Aguilera co-wrote the interlude "F.U.S.S." after her falling out with producer Scott Storch;[13] it lists songs that the two wrote together for her second album Stripped, including "Loving Me 4 Me", "Walk Away", "Can't Hold Us Down", "Infatuation", "Fighter", and "Underappreciated".[24] The subsequent song "On Our Way" addresses a couple who have often found themselves in conflicts, but work to grow from their past mistakes.[25] In "Without You", Aguilera explains that she could not see herself living without her "better half".[26] Aguilera collaborated with Nas for the track "Still Dirrty", which was noted as a sequel to the controversial single "Dirrty" from Stripped. It differs from its predecessor by incorporating jazz styles and instrumentation from horns.[27] The penultimate recording "Here to Stay" finds Aguilera responding to her critics, singing that she will continue to keep "doing thing" regardless of the "pressures that face ";[28] it was featured in a Pepsi earlier in the year.[29] The disc concludes with "Thank You", which uses samples of Aguilera past hits "Genie in a Bottle" and "Can't Hold Us Down" and messages from her fans.[30]

The second disc revolves around a 1920s circus-inspired theme. It consists of all live records (with the exception of "Candyman"), and was mainly written by Aguilera and longtime collaborator Linda Perry.[8][5][17] The disc begins with the introductions "Enter the Circus" and "Welcome"; the former features a ringmaster welcoming an audience to a circus,[31] while the latter sees Aguilera singing and continuing to welcome the crowd.[32] "Candyman" samples the melody of The Andrews Sisters' 1941 hit "Boogie Woogie Bugle Boy".[33] "Nasty Naughty Boy" details a woman offering a man sexual relations,[34] while "I Got Trouble" opines that her promiscuous tendencies create problems when dealing with others.[35] "Hurt" describes how someone deals with the loss of a loved one.[36] "Mercy on Me" incorporates a similar message, asking God for forgiveness after "leaving fragments of a man so broken".[37] "Save Me From Myself" thanks a man for strengthening her confidence and self-esteem,[38] while the final track "The Right Man" expresses comfort in knowing that Aguilera chose the right man to become her husband.[39]

Critical reception

On Metacritic, which assigns a normalized rating out of 100 to reviews from mainstream critics, Back to Basics received an average score of 69, which indicates "generally favorable reviews", based on 17 reviews.[40] Stephen Thomas Erlewine from Allmusic appreciated the album's production, commenting that the project was "all the more impressive" coming after the "near career suicide of Stripped".[41] Entertainment Weekly's Jody Rosen opined that Aguilera "can make her own glorious kind of 21st-century noise", compared some tracks to the ones by several artists including Mariah Carey.[42] Mike Joseph of PopMatters felt that Aguilera "still shouts at times when a coo will do", but felt that her choice in collaborators made for an "ultimately rewarding listen".[44] Sputnikmusic's Amanda Murray noted Back to Basics as another "transitional" and "innovative" record for Aguilera.[44] Lucy Davies from BBC Music said that Aguilera has a "stunning voice", but stated that she could be more varied by cutting out some of the "y-e-e-eeeh, woah yeh's" on the second album.[51]

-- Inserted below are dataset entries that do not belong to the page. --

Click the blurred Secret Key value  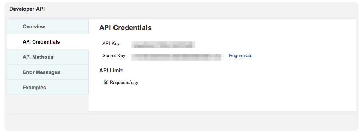click(178, 57)
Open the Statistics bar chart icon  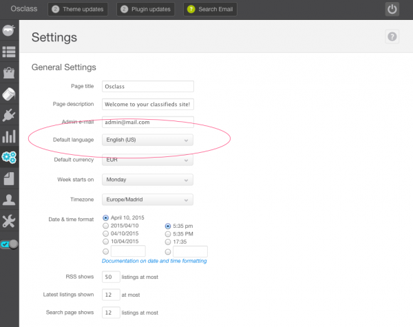point(9,136)
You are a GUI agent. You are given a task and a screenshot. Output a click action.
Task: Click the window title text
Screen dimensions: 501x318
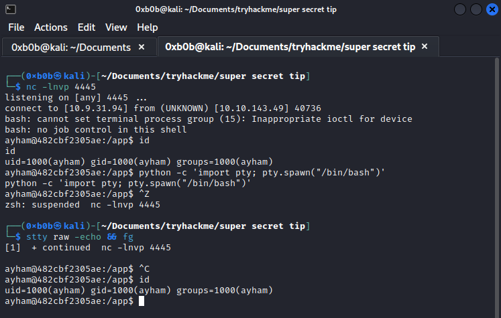click(x=236, y=9)
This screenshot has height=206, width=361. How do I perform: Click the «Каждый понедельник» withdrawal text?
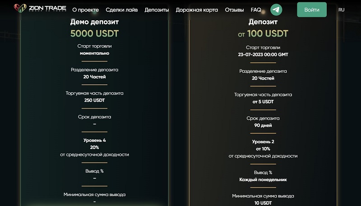[x=263, y=179]
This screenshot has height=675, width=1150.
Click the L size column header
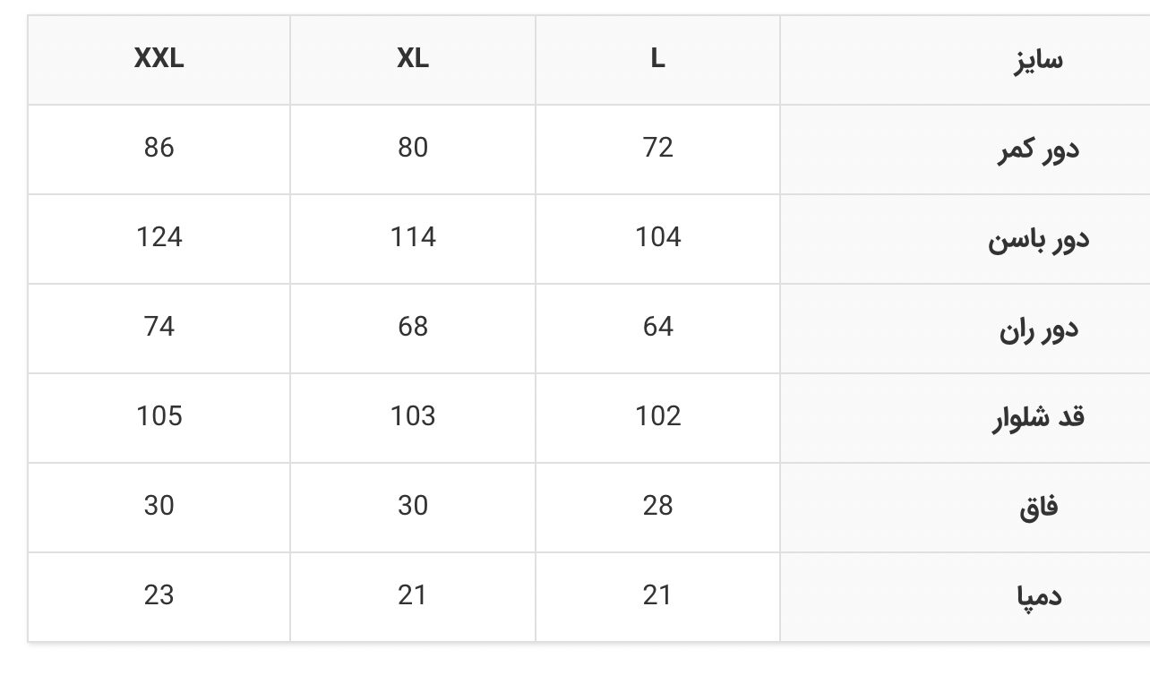point(657,59)
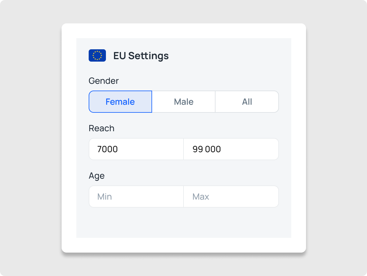Click the "99 000" value text
Viewport: 367px width, 276px height.
click(x=207, y=149)
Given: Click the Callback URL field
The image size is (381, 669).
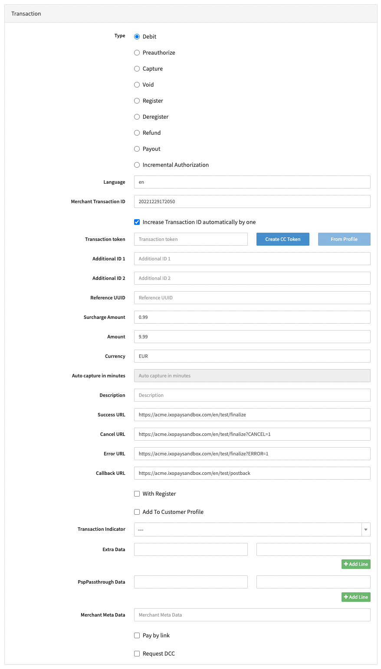Looking at the screenshot, I should tap(252, 473).
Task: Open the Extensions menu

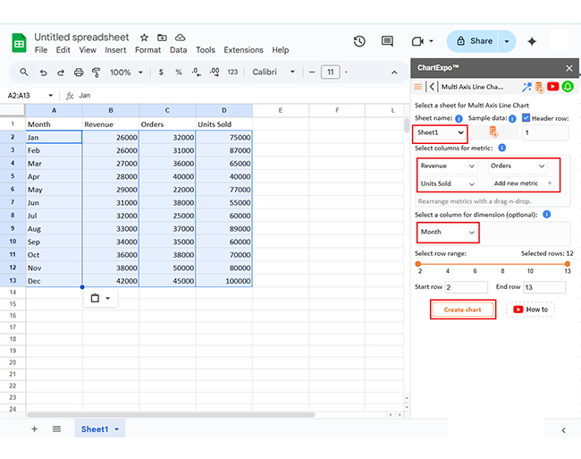Action: click(x=243, y=50)
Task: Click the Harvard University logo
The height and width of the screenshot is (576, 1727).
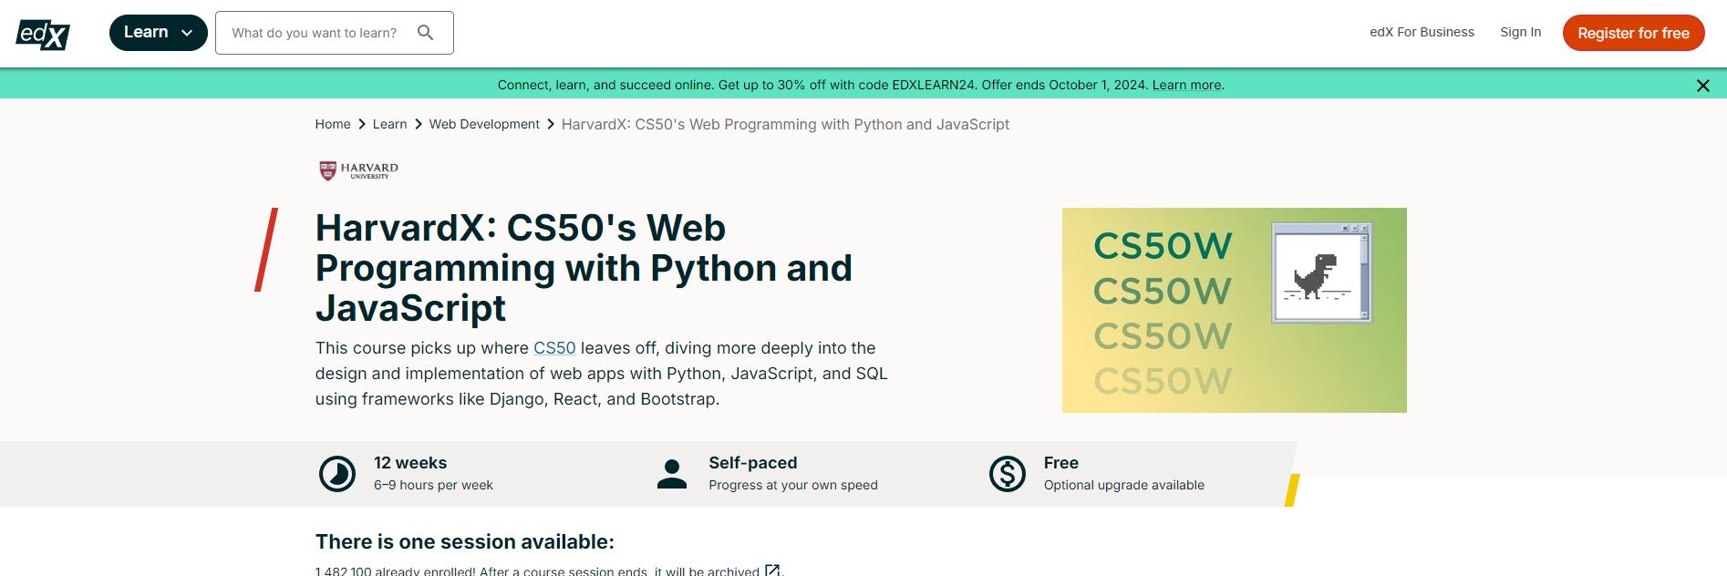Action: tap(357, 170)
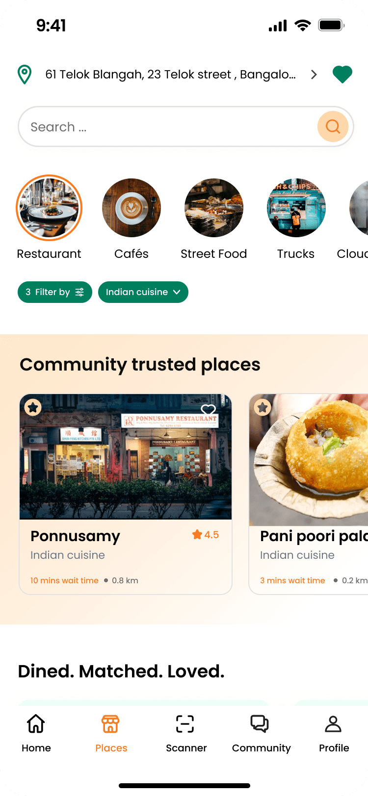Screen dimensions: 368x796
Task: Expand address using the chevron arrow
Action: (x=314, y=75)
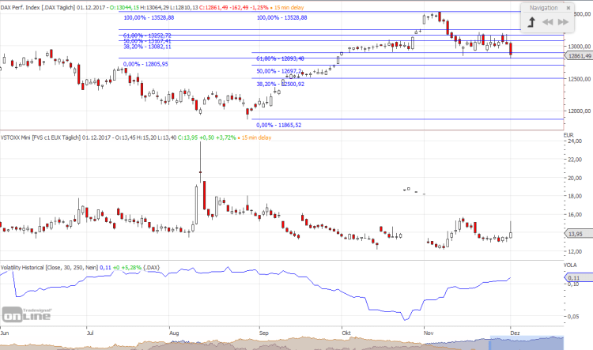Click the jump arrow in Navigation panel

click(x=532, y=22)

Thomas Innskeep from Stylus Magazine preferred the first disc of the album over the "ridiculously overblown ballads" on the second disc, adding that Back to Basics was "one of 2006’s best when Linda Perry’s fingerprints aren’t present".[49] Similarly, Yahoo! Music's Dan Gennoe described the first disc as a "low-down and dirty masterpiece", but said the second disc found Aguilera "crashing straight back down again".[50] Paul Flynn from The Observer provided a mixed review, saying that the beginning of the album was "all craft and very little heart"; however, he found the collaborations between her and Perry to be "deeply cinematic".[43] Rolling Stone's Jenny Eliscu opined that the release was "overindulgent and self-important", but would have been "masterful" had it been condensed into a single disc.[46] Kelefa Sanneh from The New York Times gave a mixed review, stating that it "contains a roughly even number of great songs and lousy ones", and sait that "her homages to World War II-era pop music resemble skits more than songs".[52] Sal Cinquemani of Slant Magazine criticized Aguilera for using a sexual image to overshadow her vocals, but commented that Back to Basics was more "cohesive" than Stripped.[47] Robert Christgau provided a negative review, classifying the album as a "dud" ((dud)).[45]

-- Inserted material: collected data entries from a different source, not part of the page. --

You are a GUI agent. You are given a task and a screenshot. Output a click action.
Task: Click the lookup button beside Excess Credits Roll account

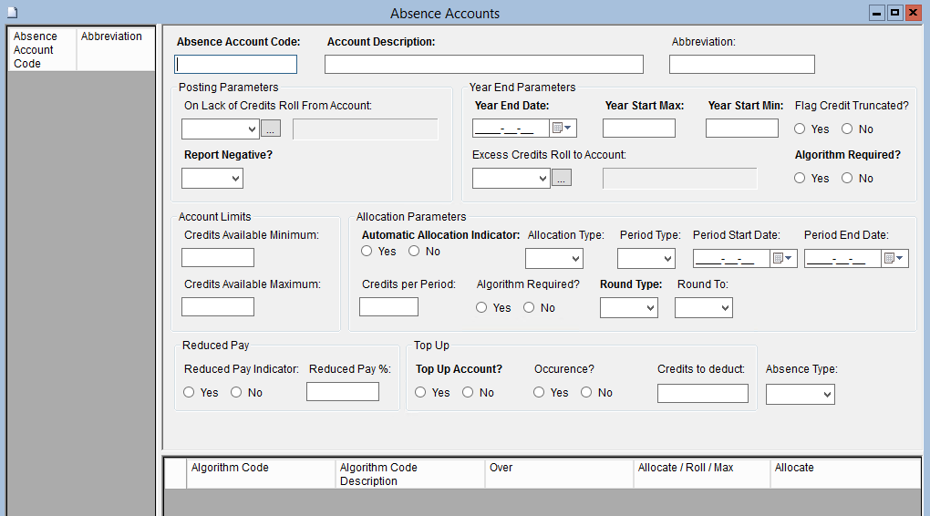coord(562,179)
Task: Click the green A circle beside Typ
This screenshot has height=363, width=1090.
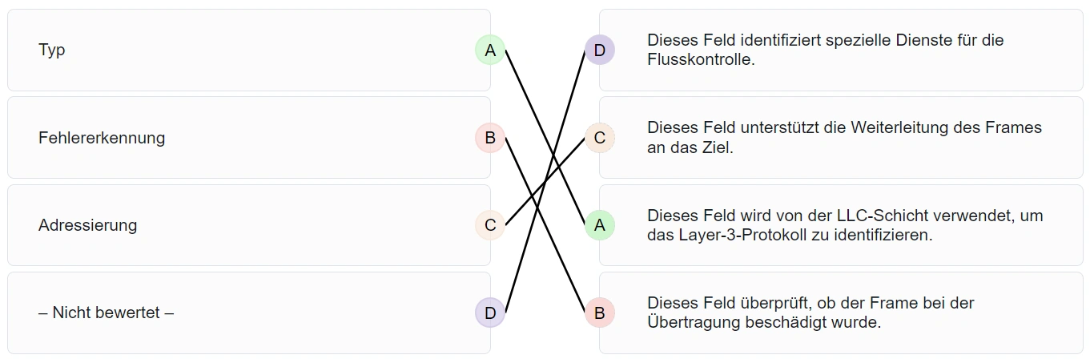Action: [490, 50]
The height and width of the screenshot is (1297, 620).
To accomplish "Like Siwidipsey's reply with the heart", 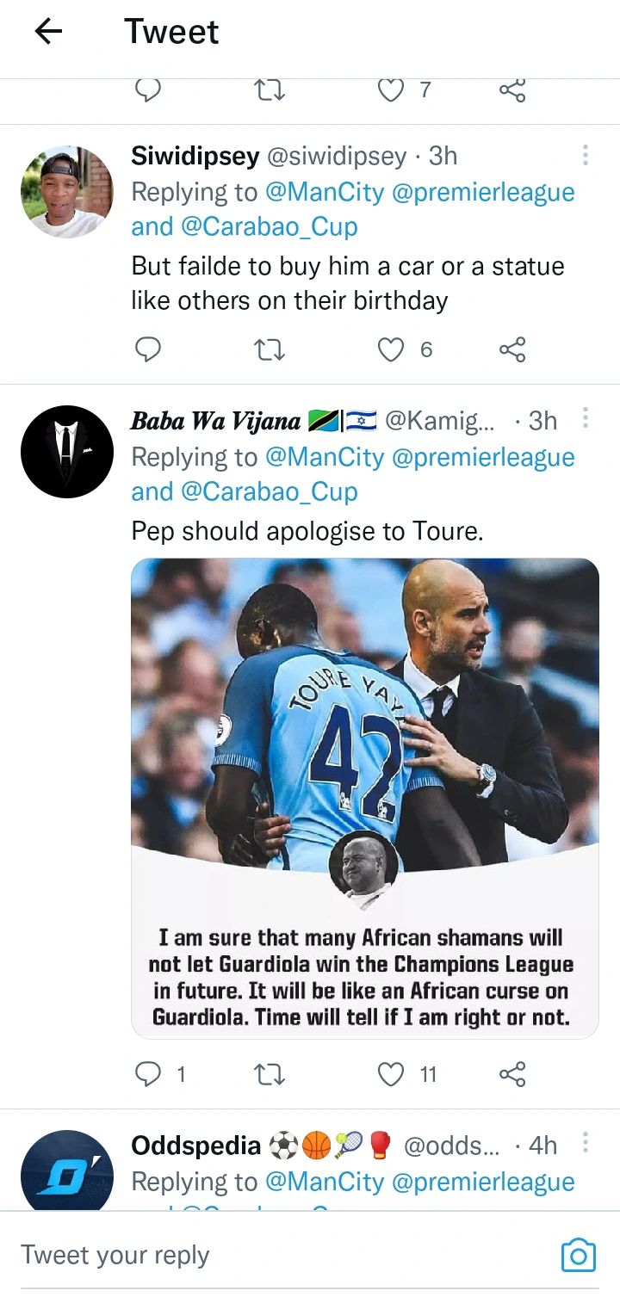I will pos(392,349).
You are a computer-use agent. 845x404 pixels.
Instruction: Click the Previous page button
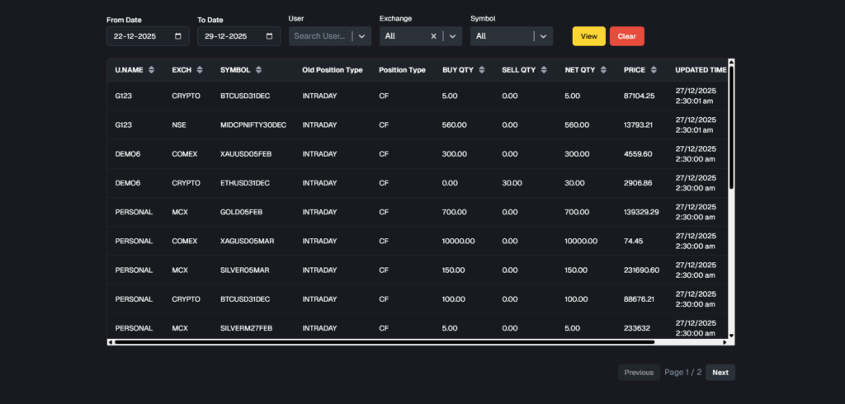(x=639, y=373)
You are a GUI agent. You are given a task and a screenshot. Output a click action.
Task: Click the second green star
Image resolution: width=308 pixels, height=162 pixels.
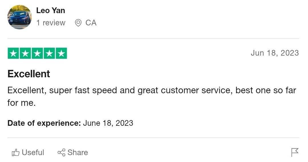click(25, 53)
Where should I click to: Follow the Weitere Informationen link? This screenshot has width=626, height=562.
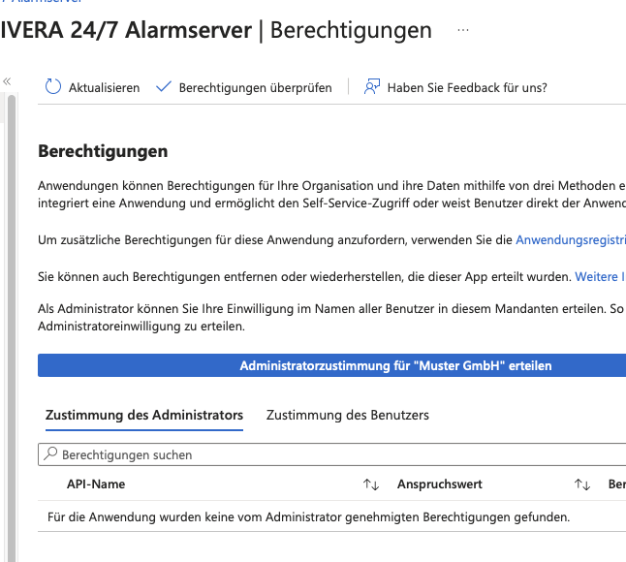pyautogui.click(x=600, y=276)
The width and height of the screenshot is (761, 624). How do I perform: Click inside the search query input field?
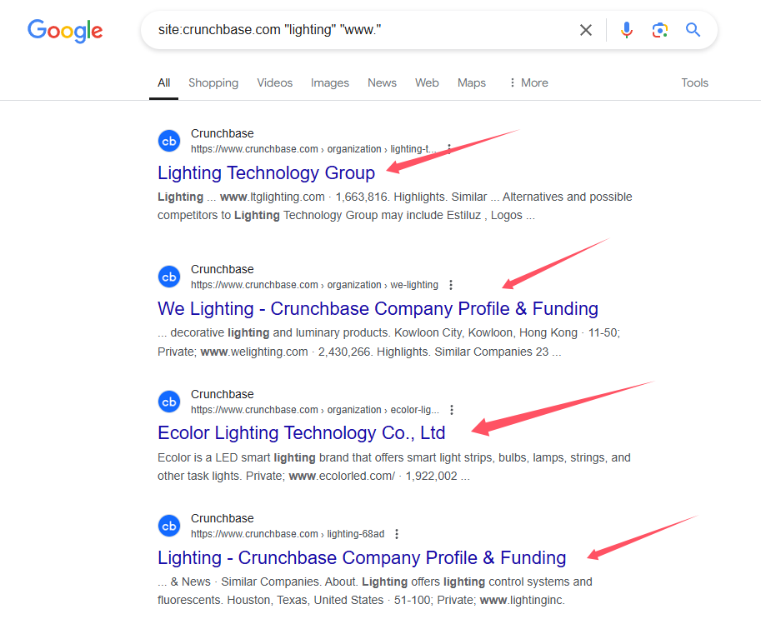tap(358, 31)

The album received a nomination for Best Pop Vocal Album at the 2007 Grammy Awards and won Best Female Pop Vocal Performance for "Ain't No Other Man".[53] The following year, "Candyman" was nominated for Best Female Pop Vocal Performance.[54] In 2006, Back to Basics was named the Best Pop Album of the Year by iTunes.[55] In June 2008, Entertainment Weekly listed the album at number 80 of the 100 best albums of the last twenty-five years.[56]

Commercial performance

Upon its release, Back to Basics reached number one in over fifteen countries, including the United States, the United Kingdom, and Australia.[57] With 346,000 in first-week sales,[58] the album debuted atop the US Billboard 200. It remained on the chart for forty-four weeks, falling off after a final position of number 164. The album placed at numbers 59 and 73 on the Billboard 200 Year-End charts in 2006 and 2007, respectively.[59][60] Additionally, Back to Basics debuted at number two on the Billboard R&B/Hip-Hop Album, spending forty-six weeks on the chart.[61] The album went on to be certified platinum by the Recording Industry Association of America (RIAA) for shipments of one million copies. With sales of 24,000, Back to Basics also debuted at number one on the Canadian Albums Chart.[62] It attained a triple platinum certification there, reaching 300,000 sales.[63]

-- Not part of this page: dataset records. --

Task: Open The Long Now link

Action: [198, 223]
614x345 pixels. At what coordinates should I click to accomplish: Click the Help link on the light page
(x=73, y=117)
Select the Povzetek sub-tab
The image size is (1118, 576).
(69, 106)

Back to Basics achieved similar success in Europe, peaking at number one on the European Top 100 Albums chart.[64] In the United Kingdom, it became Aguilera's first album to debut atop the UK Albums Chart.[65] It charted for thirty-three weeks in the top seventy-five,[66] and was eventually certified platinum in the country.[67] The album placed at numbers 56 and 127 on the UK Albums Chart's year-end list for 2006 and 2007, respectively.[65][68] It debuted at number five on the Greek Albums Chart and charted for seven weeks in total.[69] In Finland, Back to Basics charted for eighteen weeks on the country's official albums chart, peaking at number six.[70] It debuted at number ten on the French Albums Chart, where it spent fifty-two weeks. The album proved be less successful on the Portuguese Albums Chart, where it peaked at number 26 and charted for two weeks.[70]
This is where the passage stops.